• _Text segment_
Get short URL
The UK Foreign Secretary announced that the foreign aid budget will drop from £13.9 billion to £9.9 billion next year. While the government says that they require finances to combat the coronavirus, develop international trade, and fund research, others argue that reducing support abroad will lead to a reduction in Britain’s global standing.
The United Kingdom could slash its foreign aid funding to some of the world’s most destitute countries by more than a half, a leaked report containing discussions between Foreign Office officials revealed on Friday.
Outlining the details of talks in the last three weeks, the document reportedly marked “official sensitive” seen by openDemocracy suggests that cuts include reducing the aid programme to Somalia by 60% and to South Sudan by 59%.
The reduction of support to Syria is reported at 67%, 63% to Libya, as well as 58% of Nigeria’s current aid budget.

(Collected data)
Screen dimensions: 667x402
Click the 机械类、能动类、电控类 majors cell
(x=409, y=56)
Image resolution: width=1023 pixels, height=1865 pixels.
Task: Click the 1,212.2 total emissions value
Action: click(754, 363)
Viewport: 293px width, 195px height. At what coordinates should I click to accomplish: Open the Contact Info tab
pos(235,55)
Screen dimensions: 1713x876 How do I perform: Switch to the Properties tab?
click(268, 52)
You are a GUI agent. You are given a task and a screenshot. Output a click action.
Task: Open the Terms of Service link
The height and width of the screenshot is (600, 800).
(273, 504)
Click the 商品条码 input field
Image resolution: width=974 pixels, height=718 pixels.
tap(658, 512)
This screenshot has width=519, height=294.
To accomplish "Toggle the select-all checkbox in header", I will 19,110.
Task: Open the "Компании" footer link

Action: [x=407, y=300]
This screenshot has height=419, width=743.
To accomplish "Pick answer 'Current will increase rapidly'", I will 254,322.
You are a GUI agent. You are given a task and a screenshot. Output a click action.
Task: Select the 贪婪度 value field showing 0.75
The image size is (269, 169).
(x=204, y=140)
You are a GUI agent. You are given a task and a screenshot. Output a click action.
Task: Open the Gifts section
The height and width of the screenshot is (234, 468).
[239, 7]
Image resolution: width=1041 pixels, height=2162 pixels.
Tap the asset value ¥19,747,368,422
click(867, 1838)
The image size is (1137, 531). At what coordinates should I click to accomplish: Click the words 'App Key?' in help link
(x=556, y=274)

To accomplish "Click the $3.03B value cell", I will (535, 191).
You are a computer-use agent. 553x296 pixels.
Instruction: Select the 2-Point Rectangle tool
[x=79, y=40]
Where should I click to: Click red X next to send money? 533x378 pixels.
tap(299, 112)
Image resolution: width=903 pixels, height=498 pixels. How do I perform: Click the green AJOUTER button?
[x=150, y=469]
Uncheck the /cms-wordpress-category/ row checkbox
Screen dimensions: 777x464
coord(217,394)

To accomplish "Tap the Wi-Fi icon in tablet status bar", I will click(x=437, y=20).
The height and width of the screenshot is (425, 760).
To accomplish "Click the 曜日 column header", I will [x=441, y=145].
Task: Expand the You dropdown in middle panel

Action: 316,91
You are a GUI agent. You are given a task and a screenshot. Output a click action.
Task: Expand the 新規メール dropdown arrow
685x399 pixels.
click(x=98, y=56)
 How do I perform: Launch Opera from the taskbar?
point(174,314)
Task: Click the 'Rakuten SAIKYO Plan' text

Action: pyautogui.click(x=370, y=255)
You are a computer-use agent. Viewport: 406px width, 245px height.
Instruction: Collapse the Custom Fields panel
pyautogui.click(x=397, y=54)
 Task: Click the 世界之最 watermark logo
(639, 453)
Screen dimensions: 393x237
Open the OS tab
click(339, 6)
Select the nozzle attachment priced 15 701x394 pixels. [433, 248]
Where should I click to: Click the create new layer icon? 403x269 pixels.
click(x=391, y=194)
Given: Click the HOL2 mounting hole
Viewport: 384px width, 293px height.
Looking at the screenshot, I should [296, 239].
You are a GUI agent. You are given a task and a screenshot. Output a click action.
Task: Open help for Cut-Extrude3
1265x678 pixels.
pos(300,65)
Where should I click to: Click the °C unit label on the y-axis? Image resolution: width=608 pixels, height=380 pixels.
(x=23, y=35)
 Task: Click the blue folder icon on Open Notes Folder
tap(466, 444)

• _Task 1_
According to the article on UK foreign aid cuts, by what percentage would the aid program to Somalia be reduced?
• _Task 2_
Please condense the paragraph of the foreign aid article that begins "The UK Foreign Secretary announced" into a shorter version that keeps its main facts.
You won't need the collected data rows to complete any of this.

• _Your response 1_
By 60%.

• _Your response 2_
The UK Foreign Secretary announced that foreign aid will fall from £13.9 billion to £9.9 billion next year. The government says it needs the money to fight the coronavirus, develop international trade and fund research, while critics argue the cut will lower Britain's global standing.